▶ _REQUIRED ACTION_
Lines to restate from the data below: from the one containing "At what coordinates should I click to accomplish: Insert" to the one containing "Viewport: 2420px width, 1512px height.", both included. Give them again exactly, and only them.
━━━━━ SUPPLIED INFORMATION ━━━━━
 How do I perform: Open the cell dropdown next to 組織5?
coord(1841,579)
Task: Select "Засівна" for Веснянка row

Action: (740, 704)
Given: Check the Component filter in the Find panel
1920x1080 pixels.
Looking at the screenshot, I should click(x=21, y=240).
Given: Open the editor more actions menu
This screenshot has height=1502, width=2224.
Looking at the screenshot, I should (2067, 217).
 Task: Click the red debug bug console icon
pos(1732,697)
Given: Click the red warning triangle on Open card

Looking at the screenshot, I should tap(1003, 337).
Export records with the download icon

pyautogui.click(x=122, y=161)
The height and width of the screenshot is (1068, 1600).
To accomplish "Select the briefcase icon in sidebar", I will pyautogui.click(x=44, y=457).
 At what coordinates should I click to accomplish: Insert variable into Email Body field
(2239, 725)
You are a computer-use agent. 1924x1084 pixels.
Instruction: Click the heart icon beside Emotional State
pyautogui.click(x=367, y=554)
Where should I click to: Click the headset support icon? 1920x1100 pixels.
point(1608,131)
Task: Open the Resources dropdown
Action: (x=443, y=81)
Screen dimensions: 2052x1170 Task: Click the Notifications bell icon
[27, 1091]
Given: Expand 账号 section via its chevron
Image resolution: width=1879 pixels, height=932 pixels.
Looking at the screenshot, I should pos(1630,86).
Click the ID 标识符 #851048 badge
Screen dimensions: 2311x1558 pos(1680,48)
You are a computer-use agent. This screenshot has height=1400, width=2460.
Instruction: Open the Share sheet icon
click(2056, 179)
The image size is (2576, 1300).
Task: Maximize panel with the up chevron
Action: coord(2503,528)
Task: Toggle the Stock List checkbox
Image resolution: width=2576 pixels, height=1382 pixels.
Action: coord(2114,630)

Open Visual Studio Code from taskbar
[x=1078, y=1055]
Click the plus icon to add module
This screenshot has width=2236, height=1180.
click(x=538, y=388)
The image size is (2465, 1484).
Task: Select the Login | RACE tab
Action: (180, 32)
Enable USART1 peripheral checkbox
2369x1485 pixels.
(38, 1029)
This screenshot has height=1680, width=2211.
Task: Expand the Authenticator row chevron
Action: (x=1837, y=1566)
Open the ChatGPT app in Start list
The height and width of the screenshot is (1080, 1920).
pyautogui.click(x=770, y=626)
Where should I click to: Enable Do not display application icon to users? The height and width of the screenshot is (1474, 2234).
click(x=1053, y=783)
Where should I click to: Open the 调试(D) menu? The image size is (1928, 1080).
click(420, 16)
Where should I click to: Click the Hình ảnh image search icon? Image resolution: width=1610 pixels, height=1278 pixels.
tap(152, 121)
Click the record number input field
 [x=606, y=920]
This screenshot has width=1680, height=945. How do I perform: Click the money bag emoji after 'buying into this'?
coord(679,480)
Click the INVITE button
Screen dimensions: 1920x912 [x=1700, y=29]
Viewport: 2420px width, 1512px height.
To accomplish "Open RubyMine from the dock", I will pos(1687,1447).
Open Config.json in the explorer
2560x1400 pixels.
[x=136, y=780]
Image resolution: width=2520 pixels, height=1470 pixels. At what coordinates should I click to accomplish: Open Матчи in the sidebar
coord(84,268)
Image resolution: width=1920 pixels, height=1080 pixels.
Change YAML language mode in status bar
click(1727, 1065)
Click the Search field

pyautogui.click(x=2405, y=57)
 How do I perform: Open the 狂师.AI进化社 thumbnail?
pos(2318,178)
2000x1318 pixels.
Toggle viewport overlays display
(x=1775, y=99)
━━━━━
▶ _WRITTEN REPLY_
 At what coordinates should I click to accomplish: Insert variable into Email Body field
(2239, 725)
You are a computer-use agent. 1924x1084 pixels.
Instruction: Click the heart icon beside Emotional State
pyautogui.click(x=367, y=554)
Where should I click to: Click the headset support icon? 1920x1100 pixels.
point(1608,131)
Task: Open the Resources dropdown
Action: (x=443, y=81)
Screen dimensions: 2052x1170 Task: Click the Notifications bell icon
[27, 1091]
Given: Expand 账号 section via its chevron
Image resolution: width=1879 pixels, height=932 pixels.
Looking at the screenshot, I should pos(1630,86).
Click the ID 标识符 #851048 badge
Screen dimensions: 2311x1558 pos(1680,48)
You are a computer-use agent. This screenshot has height=1400, width=2460.
Instruction: Open the Share sheet icon
click(2056, 179)
The image size is (2576, 1300).
Task: Maximize panel with the up chevron
Action: coord(2503,528)
Task: Toggle the Stock List checkbox
Image resolution: width=2576 pixels, height=1382 pixels.
Action: coord(2114,630)

Open Visual Studio Code from taskbar
[x=1078, y=1055]
Click the plus icon to add module
This screenshot has width=2236, height=1180.
click(x=538, y=388)
The image size is (2465, 1484).
Task: Select the Login | RACE tab
Action: (180, 32)
Enable USART1 peripheral checkbox
2369x1485 pixels.
(38, 1029)
This screenshot has height=1680, width=2211.
Task: Expand the Authenticator row chevron
Action: (x=1837, y=1566)
Open the ChatGPT app in Start list
The height and width of the screenshot is (1080, 1920).
pyautogui.click(x=770, y=626)
Where should I click to: Enable Do not display application icon to users? The height and width of the screenshot is (1474, 2234).
click(x=1053, y=783)
Where should I click to: Open the 调试(D) menu? The image size is (1928, 1080).
click(420, 16)
Where should I click to: Click the Hình ảnh image search icon? Image resolution: width=1610 pixels, height=1278 pixels.
tap(152, 121)
Click the record number input field
 [x=606, y=920]
This screenshot has width=1680, height=945. How do I perform: Click the money bag emoji after 'buying into this'?
coord(679,480)
Click the INVITE button
Screen dimensions: 1920x912 [x=1700, y=29]
Viewport: 2420px width, 1512px height.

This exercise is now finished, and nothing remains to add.